Pentecost
Pentecost has gotten relatively little notice among United Methodists until the last couple of decades. It still seems far too little celebrated to me. In the current United Methodist calendar, it is the only day of the year in which the liturgical color is RED. This is because United Methodists do not observe Saints' Days. In Eastern Orthodox, Catholic, and Episcopal calendars there are many "red letter days" throughout the year.
When I was growing up, there were far more RED Sundays in Methodist churches than there are now. Methodists had a whole extra season in their calendar that no one else had. It was called Kingdomtide. It began in August and went until Advent. It's color was WHITE. The season of Pentecost went from the day of Pentecost until the beginning of Kingdomtide. The color for all the Sundays of Pentecost was RED. Having Kingdomtide created a split in the liturgical calendar into thirds. Kingdomtide was the season of God the Father. The seasons of Advent, Christmas, Epiphany, Lent and Easter were the seasons of God the Son, Jesus Christ. The season of Pentecost was the season of God the Holy Spirit. It was a beautiful Trinitarian balance, and a third of the Sundays of the year were my favorite liturgical color, RED. Furthermore, Kingdomtide was a Methodist invention.
That turned out to be the problem. Kingdomtide was a Methodist invention that never caught on with anybody else. By the 1970's United Methodists had abandoned Kingdomtide. That also meant that we abandoned the color RED except for one day a year. I don't want to go back to Kingdomtide, but I do want more RED. Instead we now have for more than half the year our dullest color, a pale light GREEN.

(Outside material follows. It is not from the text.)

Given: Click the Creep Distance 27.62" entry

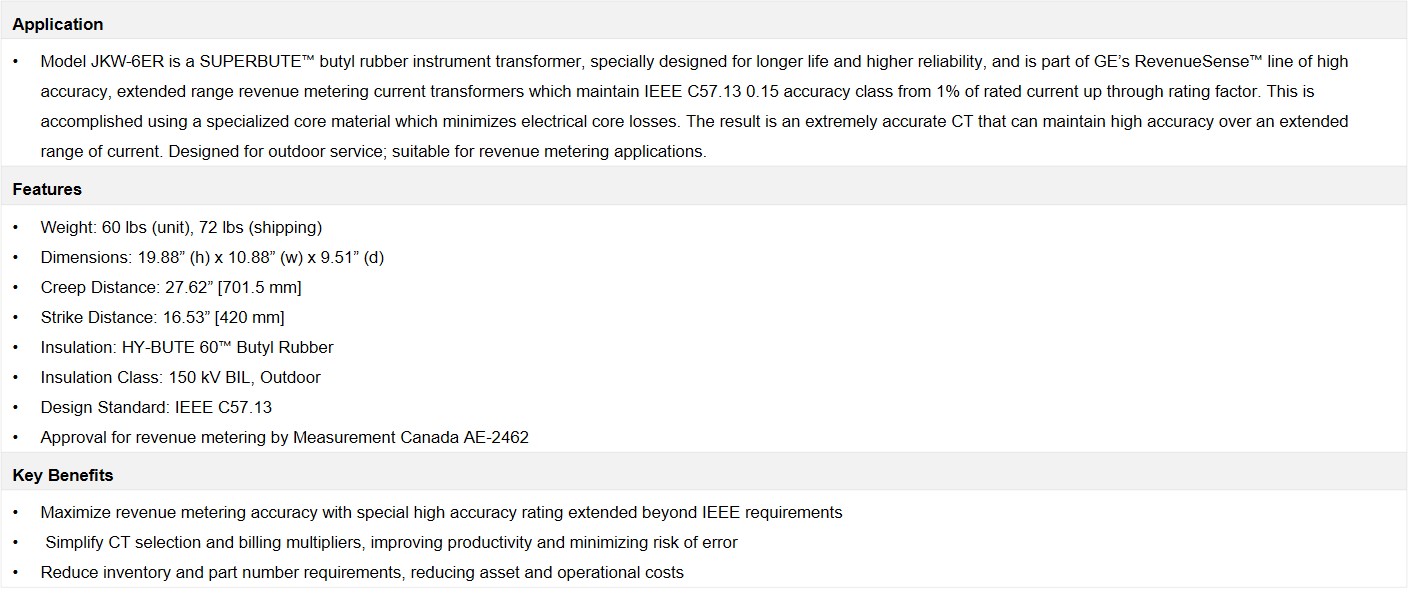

I have a solution. United Methodists should begin to celebrate saints days. Some saints days are WHITE; some are RED. All of the martyr saints days are RED. I will talk a lot more about this next Wednesday, when we discuss the phrase "communion of saints" in the Apostles' Creed.
The story of Pentecost is in Acts 2:1-13. You probably know it, but if not, read it now. I want to take what might be a slightly different look at the story. My thinking here is informed by two scholars one ancient, one modern. Irenaeus of Lyons (130-202 A.D.) was the first Celtic bishop and the first Celtic Christian writer. N.T Wright, an Anglican, is former Bishop of Durham (England) and a now a Professor at Oxford. For both a key theological concept was/is "Recapitulation" (Irenaeus)/"Restoration" (Wright). The concept is complex. Here is the shortest possible explanation. God will bring about the Restoration of all things to the original splendor of their creation, humanity included. The New Testament is the beginning of that process, the beginning of the Kingdom of God.

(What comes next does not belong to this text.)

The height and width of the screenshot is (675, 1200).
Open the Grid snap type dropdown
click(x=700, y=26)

The story of the Tower of Babel (Genesis 11) represents the sin of humanity and the disunity of humankind. The chief sin of humanity is wanting to be God (check out Genesis 3). The building of the Tower of Babel was a human effort to reach heaven, to enter the realm of God without any assistance from God. The attempt was thwarted by God's invention of the confusion of languages.
The story of Pentecost is the reversal of the story of the Tower of Babel. The Holy Spirit gives us a foretaste of the human unity that will come with the Kingdom, the restoration of the creation, including the restoration of the unity of humanity.
That restoration is an important theme for us this very day. Our nation and our world are terribly divided. Coronavirus, Minneapolis, racism, environmental destruction. Our restoration is not to some imaginary Golden Age of America, whenever that was. Rather, our restoration is to the original unity of humankind and of our natural world. I pray that all things may be restored.